The decreased earnings in the first quarter of fiscal 2006 follow an increase of 27% in earnings per share in the first quarter of fiscal 2005, as compared with the first quarter of the fiscal year ended January 29, 2005 (“fiscal 2004”).
Management believes that the chain can grow to approximately 500 stores from the fiscal 2005 year-end base of 324 stores. The Company plans to open at least 50 stores in fiscal 2006 as part of its plan to grow the chain to the 500 store level, including seven stores opened in the first quarter of fiscal 2006. The store growth is part of a strategic plan the Company initiated in the year ended February 3, 2001 (“fiscal 2000”). In the past six years, the Company has continued to increase its number of stores as infrastructure and performance has improved. As such, there were 10 new stores opened in fiscal 2000 (including two factory stores), 21 new stores opened in the year ended February 2, 2002, 25 new stores opened in the year ended February 1, 2003, 50 new stores opened in the year ended January 31, 2004, 60 new stores opened in fiscal 2004 and 56 new stores opened in fiscal 2005.
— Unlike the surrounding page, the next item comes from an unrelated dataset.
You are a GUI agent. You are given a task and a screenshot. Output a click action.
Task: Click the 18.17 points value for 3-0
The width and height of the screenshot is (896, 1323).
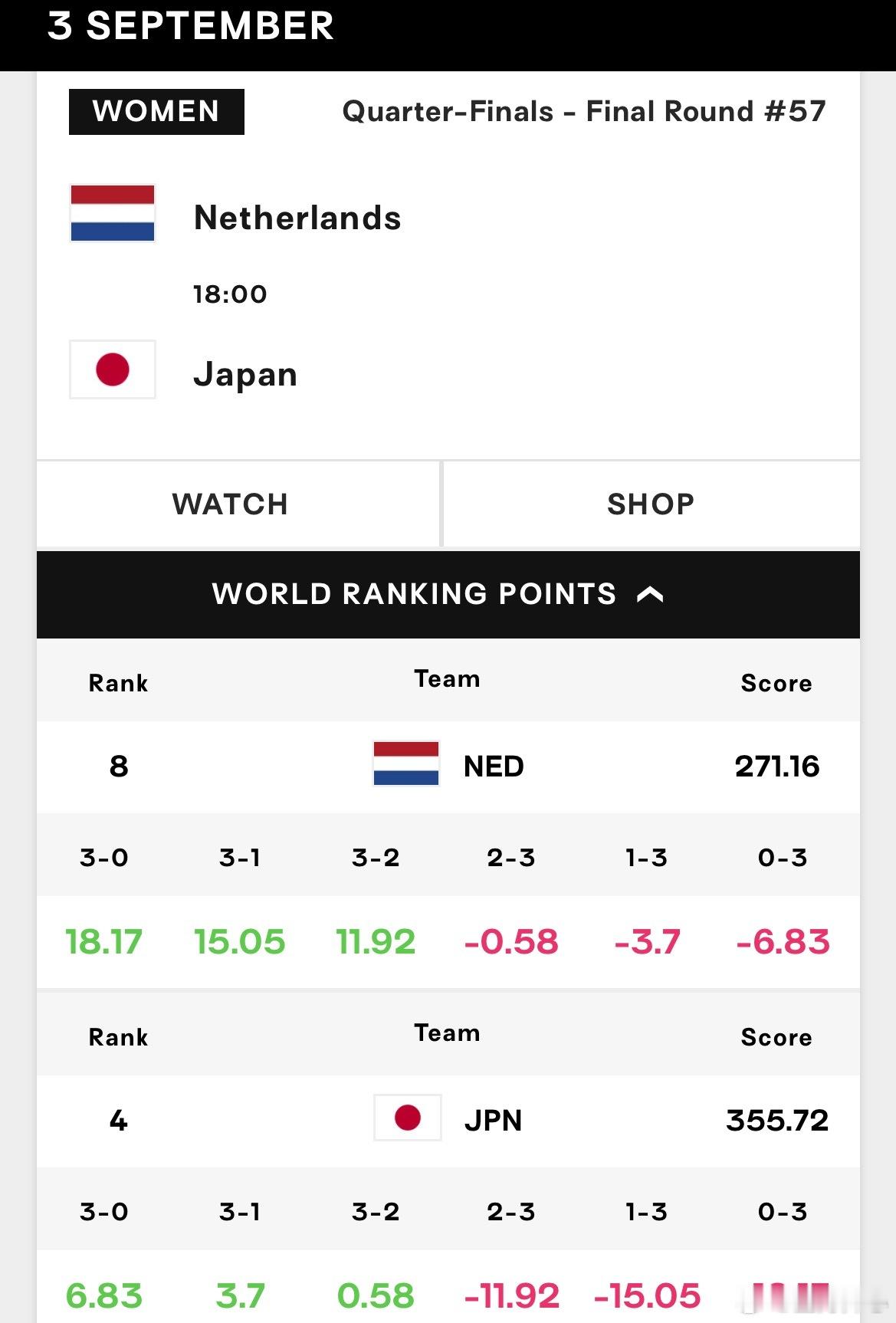(x=103, y=941)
Capital expenditures are expected to be approximately $25 – $30 million in fiscal 2006, primarily to fund the opening of at least 50 new stores, the renovation and/or relocation of several stores and the implementation of various systems initiatives. The capital expenditures include the cost of the construction of leasehold improvements, fixtures and equipment for new stores of which approximately $8 – $10 million is expected to be reimbursed through landlord contributions. The Company also expects inventories to increase in fiscal 2006 to support new store openings, sales growth in existing segments and other initiatives.
JOSB is a growth story. Even after today's correction, the company is a growth story. The forward P/E is comparable to this years P/E. The company is not a value play yet and is not cheap enough.